= Ched Towns =

Australian Paralympic athlete, triathlete and adventurer

Ched Towns (16 February 1951 – 20 January 2000) was a vision-impaired Australian Paralympic athlete, triathlete and adventurer.

== Personal ==
Towns was born on 16 February 1951 in the Sydney suburb of Penrith. He was diagnosed with retinitis pigmentosa at the age of nineteen and by twenty-two experienced night blindness. He married Judy and they had two children – Kane and Carlee. His daughter was also diagnosed with retinitis pigmentosa.

He worked as a therapist, mediator and motivational speaker.

== Sporting career ==
Towns played rugby league for the Penrith Panthers Jersey Flegg Cup team until deteriorating eyesight forced him to leave the sport. He then took up triathlon and in 1982 competed in the Nepean Triathlon with wife Judy on the front of a tandem bike. Towns competed in more than 200 triathlons including eight Ironman events. In 1991, he became the first Australian triathlete with a physical disability to compete in the Hawaiian Ironman. He developed a system whereby his wife, Judy, would swim alongside him and then he would ride a tandem bicycle. His children Kane and Carlee would also guide him in triathlons. He ran in the City2Surf (Sydney) several times.

He took up the javelin under the guidance of Alf Mitchell, who won the men's javelin at the 1962 British Empire and Commonwealth Games in Perth, Western Australia. At the 1988 Seoul Paralympics, he finished fifth in the Men's Javelin B2.

== Adventures ==
In 1993, he was part of the Blind Leading the Blind expedition, along with fellow vision-impaired Paralympian Russell Short and non-disabled athletes Stuart Andrews and Brian Lang. They kayaked across the Torres Strait, from Cape York to Daru, Papua New Guinea, then walked the Kokoda Track. The journey is told through the 1995 documentary The Blind Leading The Blind and the 2004 book Blind leading the blind: a journey of vision across the Torres Strait and Kokoda track. Towns named his Labrador guide dog Kokoda in honour of the expedition.

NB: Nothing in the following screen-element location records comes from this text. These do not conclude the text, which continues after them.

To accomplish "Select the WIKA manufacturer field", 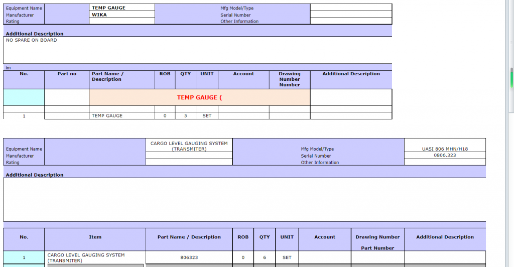I will pos(122,15).
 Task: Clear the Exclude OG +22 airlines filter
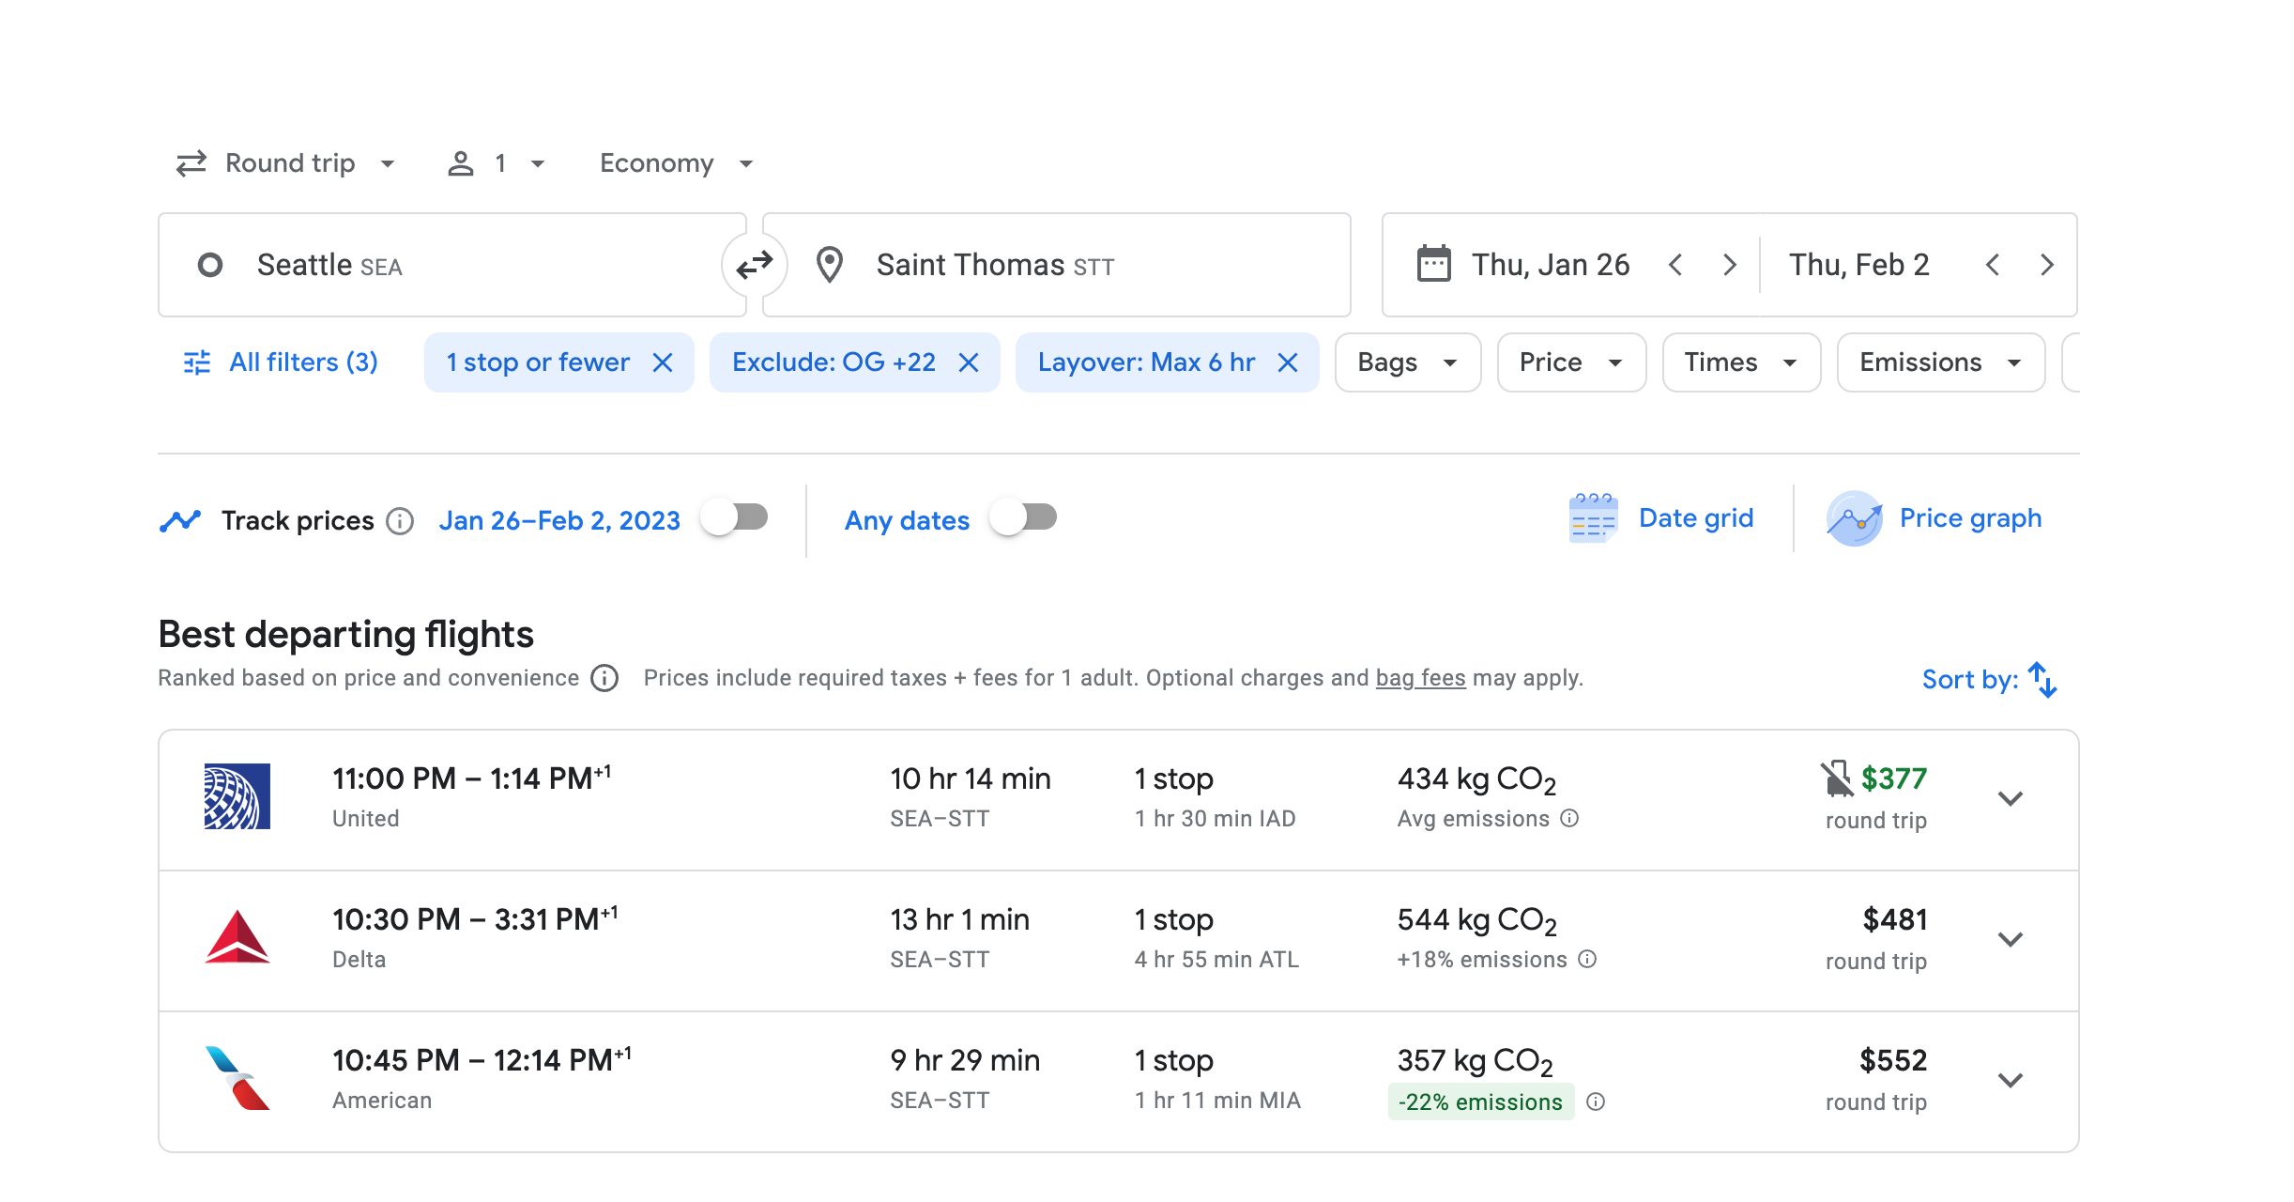pos(969,362)
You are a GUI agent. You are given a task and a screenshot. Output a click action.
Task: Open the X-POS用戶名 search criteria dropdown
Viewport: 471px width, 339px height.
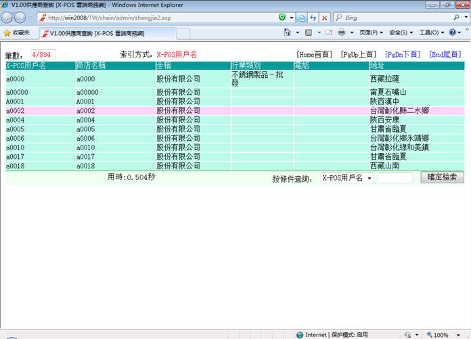click(346, 178)
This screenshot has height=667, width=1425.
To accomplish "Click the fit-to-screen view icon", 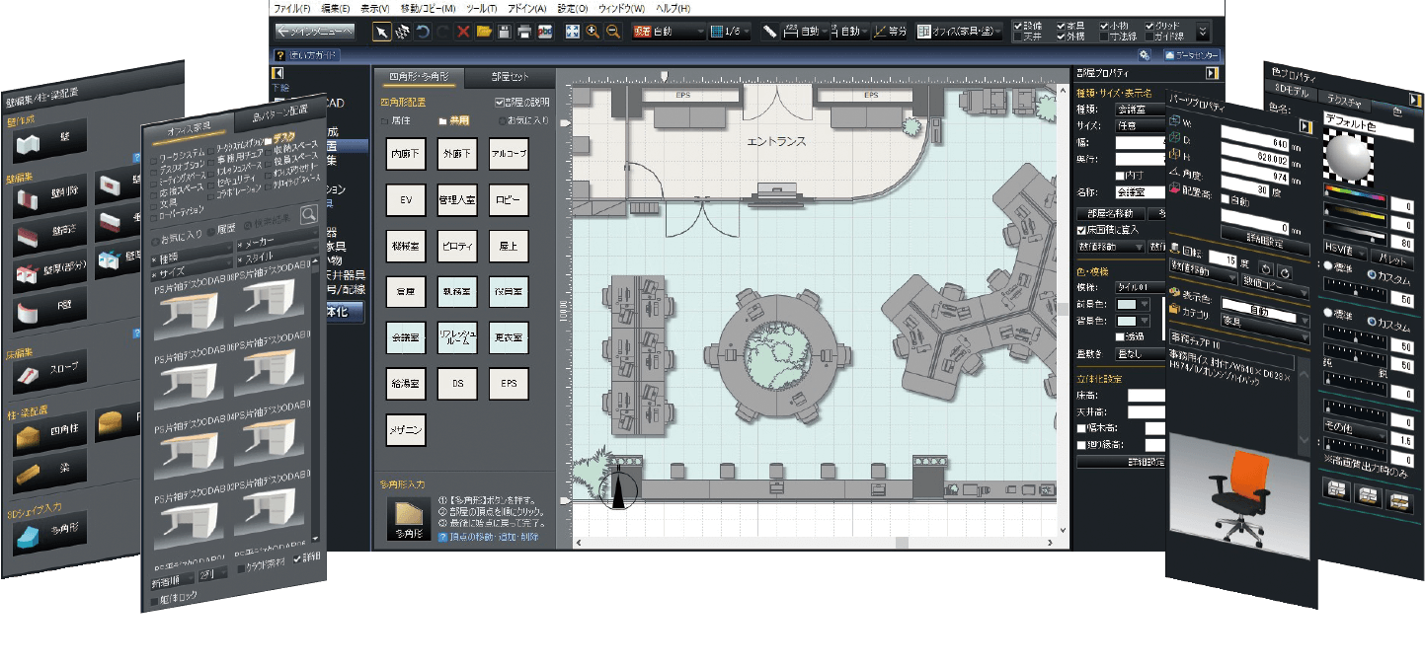I will [x=572, y=32].
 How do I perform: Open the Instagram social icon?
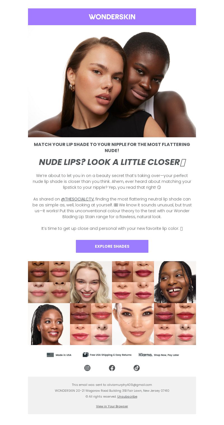pos(87,368)
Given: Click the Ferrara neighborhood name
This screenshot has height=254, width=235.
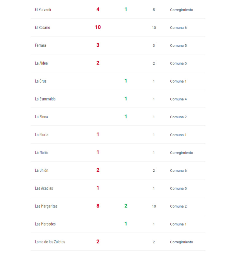Looking at the screenshot, I should 41,45.
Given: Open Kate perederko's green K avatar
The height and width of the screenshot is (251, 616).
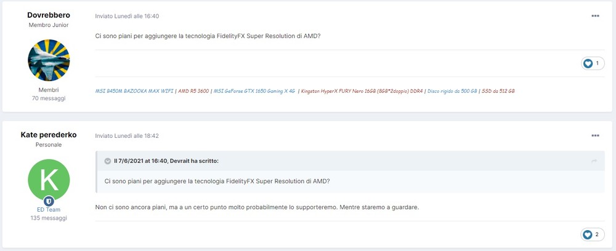Looking at the screenshot, I should pyautogui.click(x=49, y=180).
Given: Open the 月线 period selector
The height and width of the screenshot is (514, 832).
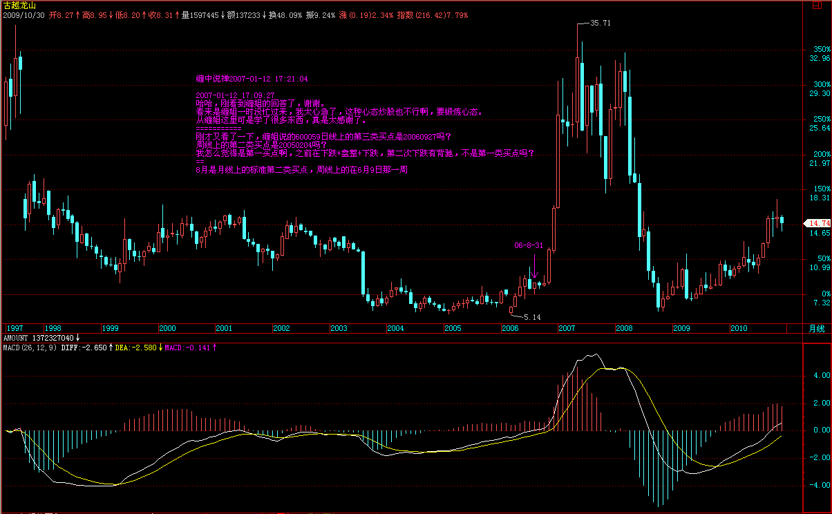Looking at the screenshot, I should click(x=817, y=328).
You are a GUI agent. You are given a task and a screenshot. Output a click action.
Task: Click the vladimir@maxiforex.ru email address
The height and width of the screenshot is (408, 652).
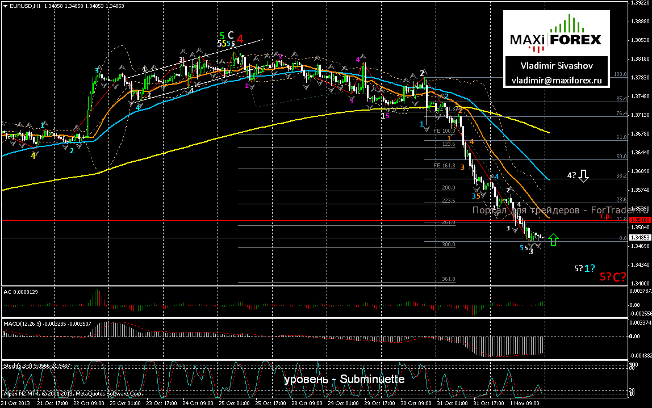pos(556,81)
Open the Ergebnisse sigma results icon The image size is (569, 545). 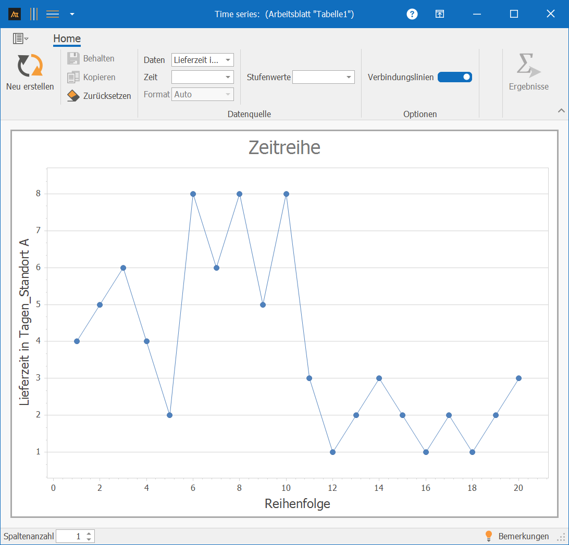coord(528,66)
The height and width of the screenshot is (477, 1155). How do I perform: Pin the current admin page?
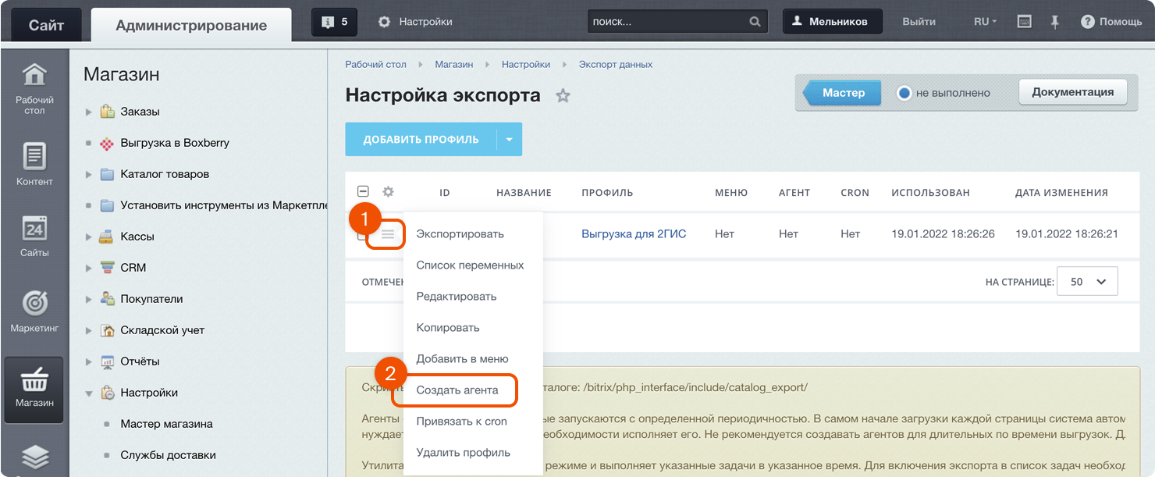point(1054,22)
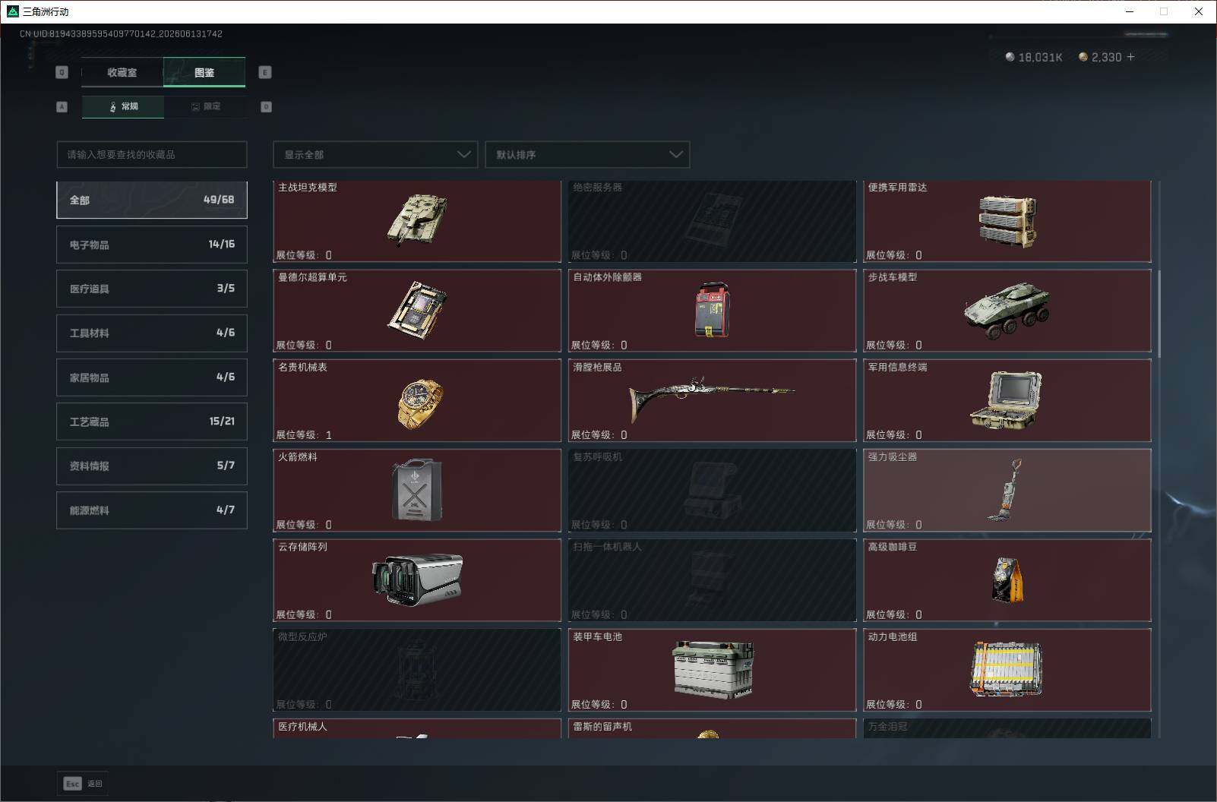Screen dimensions: 1217x802
Task: Select the 主战坦克模型 tank icon
Action: click(416, 219)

In 1992, it was reported that he successfully completed the world's first free-fall for a visually impaired person. He rode across the Simpson Desert with his son Kane on a mountain bike for the Paralympic Appeal.

Towns had long dreamed of climbing Mount Everest, the world's highest mountain. In 1999, with the assistance of two mountaineers he climbed Aoraki / Mount Cook and Fox Glacier, in preparation for climbing the Mera Peak, Nepal, which was to prepare him to summit Everest. On 20 January 2000, he died of a suspected heart attack while climbing Mera Peak, assisted by Michael Groom.

Towns's view of life was "You want to get to the end of your days and don't want to be sitting there wishing you had done this or that because it is too late then. You have got to do it now while you're fit enough and you're healthy enough." Towns story was recounted in the video documentary The Moth Loves Doodie.

== Recognition ==

- Ched Towns Reserve at Glenmore Park
- 2000 – Australian Sports Medal for his involvement in a wide variety of sports.